Vegfest is a series of different festivals across the UK. It showcases some of the best vegan businesses across the country, and is 100% animal product and cruelty free. You can buy so many different things there – most importantly food, shoes and beauty products. It started as a bazaar in Bristol under the name of “Bristol Vegan Fayre”, then expanded to other famously liberal/diverse/eco-friendly towns like Brighton and London. This year was only the third annual London festival, and me and the Royal Holloway Vegetarian and Vegan Society went to check it out.
The main attraction for most people is the food stands. Vegans find it difficult to shop in mainstream supermarket, as not only is it difficult to avoid meat, but many vegetarian products contain ingredients that come from dairy and eggs. Vegans can’t eat milk or eggs, which means lots of tasty treats are forbidden – especially cakes, biscuits and unhealthy junk food treats. Vegfest brings all the best under one roof, and many shops from across the country sold their food to delighted customers.
As well as this, there are talks by notable people involved with vegan and animal activism, who hope to inspire listeners. There’s also nutritionists, cooks and even bodybuilders, who advise people on how to be vegan and still eat a balanced diet. You could also witness a live cooking demonstration, which proved very popular! This year’s London Vegfest was bigger than ever, and included a cinema that screened films such as Cowspiracy, which has only just come out. This film seeks to highlight how terrible meat farming and production is for the environment.

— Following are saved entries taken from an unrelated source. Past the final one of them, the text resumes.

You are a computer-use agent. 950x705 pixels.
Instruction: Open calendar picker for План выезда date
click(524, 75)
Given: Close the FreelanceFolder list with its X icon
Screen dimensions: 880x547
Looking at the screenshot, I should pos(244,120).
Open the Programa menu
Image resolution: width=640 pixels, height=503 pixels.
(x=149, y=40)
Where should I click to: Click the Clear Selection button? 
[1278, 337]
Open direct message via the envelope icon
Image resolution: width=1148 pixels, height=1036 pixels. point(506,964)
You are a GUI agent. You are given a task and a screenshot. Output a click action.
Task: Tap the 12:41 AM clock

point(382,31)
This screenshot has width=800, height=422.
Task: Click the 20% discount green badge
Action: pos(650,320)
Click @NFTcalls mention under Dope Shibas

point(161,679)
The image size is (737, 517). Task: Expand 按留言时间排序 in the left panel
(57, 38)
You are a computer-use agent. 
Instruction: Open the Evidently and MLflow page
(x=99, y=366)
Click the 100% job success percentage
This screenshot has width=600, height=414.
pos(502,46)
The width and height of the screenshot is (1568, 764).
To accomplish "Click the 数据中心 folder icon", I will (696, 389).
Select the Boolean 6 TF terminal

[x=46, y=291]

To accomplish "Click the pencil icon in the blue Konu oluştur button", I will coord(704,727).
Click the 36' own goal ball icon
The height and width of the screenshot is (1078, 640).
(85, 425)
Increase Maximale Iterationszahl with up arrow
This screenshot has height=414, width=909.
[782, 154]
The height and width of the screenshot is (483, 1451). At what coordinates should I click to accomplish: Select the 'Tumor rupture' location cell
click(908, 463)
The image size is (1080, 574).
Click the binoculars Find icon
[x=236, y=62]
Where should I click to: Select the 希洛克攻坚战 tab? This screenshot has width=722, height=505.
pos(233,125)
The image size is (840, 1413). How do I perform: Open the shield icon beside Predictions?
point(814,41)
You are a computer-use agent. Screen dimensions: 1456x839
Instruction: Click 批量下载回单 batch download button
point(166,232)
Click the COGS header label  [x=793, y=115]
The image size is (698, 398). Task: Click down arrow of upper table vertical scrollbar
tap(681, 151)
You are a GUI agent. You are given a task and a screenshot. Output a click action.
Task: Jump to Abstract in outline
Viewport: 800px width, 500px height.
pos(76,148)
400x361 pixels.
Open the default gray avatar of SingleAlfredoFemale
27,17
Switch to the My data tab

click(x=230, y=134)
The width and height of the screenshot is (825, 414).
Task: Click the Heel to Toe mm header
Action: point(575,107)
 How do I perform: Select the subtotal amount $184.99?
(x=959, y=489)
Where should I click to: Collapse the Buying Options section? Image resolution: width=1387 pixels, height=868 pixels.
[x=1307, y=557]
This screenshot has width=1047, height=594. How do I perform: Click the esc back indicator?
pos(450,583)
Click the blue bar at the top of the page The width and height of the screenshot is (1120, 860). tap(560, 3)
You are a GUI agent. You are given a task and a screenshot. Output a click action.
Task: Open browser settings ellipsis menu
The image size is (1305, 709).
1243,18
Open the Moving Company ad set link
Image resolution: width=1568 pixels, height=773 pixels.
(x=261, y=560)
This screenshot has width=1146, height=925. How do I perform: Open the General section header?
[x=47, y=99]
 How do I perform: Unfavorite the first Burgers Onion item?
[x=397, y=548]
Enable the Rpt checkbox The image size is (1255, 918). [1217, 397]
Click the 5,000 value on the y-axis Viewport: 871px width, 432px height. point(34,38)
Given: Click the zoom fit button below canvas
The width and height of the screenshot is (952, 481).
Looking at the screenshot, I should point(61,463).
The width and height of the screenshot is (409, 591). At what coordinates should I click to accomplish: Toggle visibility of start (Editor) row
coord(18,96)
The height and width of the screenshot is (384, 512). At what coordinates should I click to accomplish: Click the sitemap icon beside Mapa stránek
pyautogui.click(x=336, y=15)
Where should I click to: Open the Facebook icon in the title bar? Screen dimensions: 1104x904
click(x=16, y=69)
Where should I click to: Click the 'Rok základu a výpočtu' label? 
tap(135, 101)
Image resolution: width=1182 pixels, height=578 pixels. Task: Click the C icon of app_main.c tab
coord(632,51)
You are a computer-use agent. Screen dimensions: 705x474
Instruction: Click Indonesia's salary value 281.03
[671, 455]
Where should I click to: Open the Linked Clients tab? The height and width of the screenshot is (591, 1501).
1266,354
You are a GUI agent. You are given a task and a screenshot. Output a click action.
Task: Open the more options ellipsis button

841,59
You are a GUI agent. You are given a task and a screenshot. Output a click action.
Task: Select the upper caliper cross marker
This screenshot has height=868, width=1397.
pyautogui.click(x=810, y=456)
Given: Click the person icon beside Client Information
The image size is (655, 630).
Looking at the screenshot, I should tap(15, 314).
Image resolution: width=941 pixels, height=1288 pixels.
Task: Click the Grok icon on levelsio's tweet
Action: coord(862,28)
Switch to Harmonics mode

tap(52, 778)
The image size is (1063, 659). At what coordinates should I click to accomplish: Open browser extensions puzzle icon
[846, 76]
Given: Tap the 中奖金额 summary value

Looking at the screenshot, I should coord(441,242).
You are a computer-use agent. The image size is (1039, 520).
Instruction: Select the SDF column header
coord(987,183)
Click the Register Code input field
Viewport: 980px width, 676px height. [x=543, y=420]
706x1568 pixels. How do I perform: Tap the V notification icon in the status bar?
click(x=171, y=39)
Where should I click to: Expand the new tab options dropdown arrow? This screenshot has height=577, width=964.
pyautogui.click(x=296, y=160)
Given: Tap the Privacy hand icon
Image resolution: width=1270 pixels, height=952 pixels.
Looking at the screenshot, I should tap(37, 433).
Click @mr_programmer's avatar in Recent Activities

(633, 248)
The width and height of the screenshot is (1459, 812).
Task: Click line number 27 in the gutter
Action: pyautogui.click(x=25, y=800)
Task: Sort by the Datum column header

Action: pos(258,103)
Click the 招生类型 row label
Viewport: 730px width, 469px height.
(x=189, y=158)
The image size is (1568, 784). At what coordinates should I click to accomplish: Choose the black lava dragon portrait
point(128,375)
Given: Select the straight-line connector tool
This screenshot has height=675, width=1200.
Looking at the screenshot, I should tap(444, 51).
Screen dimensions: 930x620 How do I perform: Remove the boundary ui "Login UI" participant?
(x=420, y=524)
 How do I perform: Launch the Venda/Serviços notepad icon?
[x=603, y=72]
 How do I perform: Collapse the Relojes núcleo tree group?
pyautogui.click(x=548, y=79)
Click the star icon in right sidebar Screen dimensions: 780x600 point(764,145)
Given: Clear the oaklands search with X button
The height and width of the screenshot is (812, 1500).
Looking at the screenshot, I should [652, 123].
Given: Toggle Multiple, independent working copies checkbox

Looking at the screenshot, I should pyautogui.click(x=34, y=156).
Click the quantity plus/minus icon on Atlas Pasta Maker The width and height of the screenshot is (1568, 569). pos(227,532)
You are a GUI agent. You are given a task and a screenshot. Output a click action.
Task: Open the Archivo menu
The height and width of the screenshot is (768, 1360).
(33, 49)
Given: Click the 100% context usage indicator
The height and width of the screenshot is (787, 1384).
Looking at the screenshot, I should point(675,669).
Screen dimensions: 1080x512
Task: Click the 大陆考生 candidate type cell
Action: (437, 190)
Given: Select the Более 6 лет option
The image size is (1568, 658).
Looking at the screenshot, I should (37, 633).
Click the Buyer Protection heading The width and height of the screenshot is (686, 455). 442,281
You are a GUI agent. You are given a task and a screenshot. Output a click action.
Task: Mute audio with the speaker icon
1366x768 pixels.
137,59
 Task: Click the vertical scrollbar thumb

To lighten the mood, you could also see a number of musicians and comedians. When we were there, a trio of guys were playing some upbeat jazz music, which was really catchy and fun to dance to! There have also been comedians frequently performing at London Vegfest. Last year, there was Carl Donnelly, who has appeared on national radio like Kerrang! radio station. This year, the headline comedian was Andrew O’Neill, who has appeared on the BBC2 panel show Never Mind the Buzzcocks.
So, onto the juicy bit! There was lots of choice for vegans, including some really great vegan cheese, and a worryingly convincing vegan sausage. Takeaway food, restaurant food, street food, cupboard food, fridge food and snacks were all available, so if you needed to stock up, there was plenty of opportunity to do that. You could also find a huge variety of vegan beauty products, including some strong-smelling perfumes. There were also clothes and furniture merchants aimed at vegans – i.e. non-leather products. They also sold some pretty cool t-shirts. Finally, there were many animal charities (like Cats Protection) there. Amnesty International also had a stand, but it was empty. I think people care far more about animals than they do people, sometimes.
The atmosphere was very lively, to put it politely. It was, but it was also far too crowded and claustrophobic. It got very difficult to breathe, what with all the cooking that was going on, and how tightly packed in everyone was. That said, it was great to see so many different kinds of people there – from toddlers to the elderly, black and white, families, teenagers, etc. All there for the same thing – enjoying good, guilt free vegan products. The best bit about the festival was probably the amount of free samples on offer. There were so many tasters of delicious products that you could probably fill up on those alone, if you took one from every stall.
The good news is, if you don’t live near London, you can go to another Vegfest closer to home. There are Vegfests in Manchester, Bristol, Brighton, and Scotland, as well as a few other locations in the UK. With tickets at just £6.50 for students, it’s a bargain! You never know, it might help you make that switch to tasty veganism.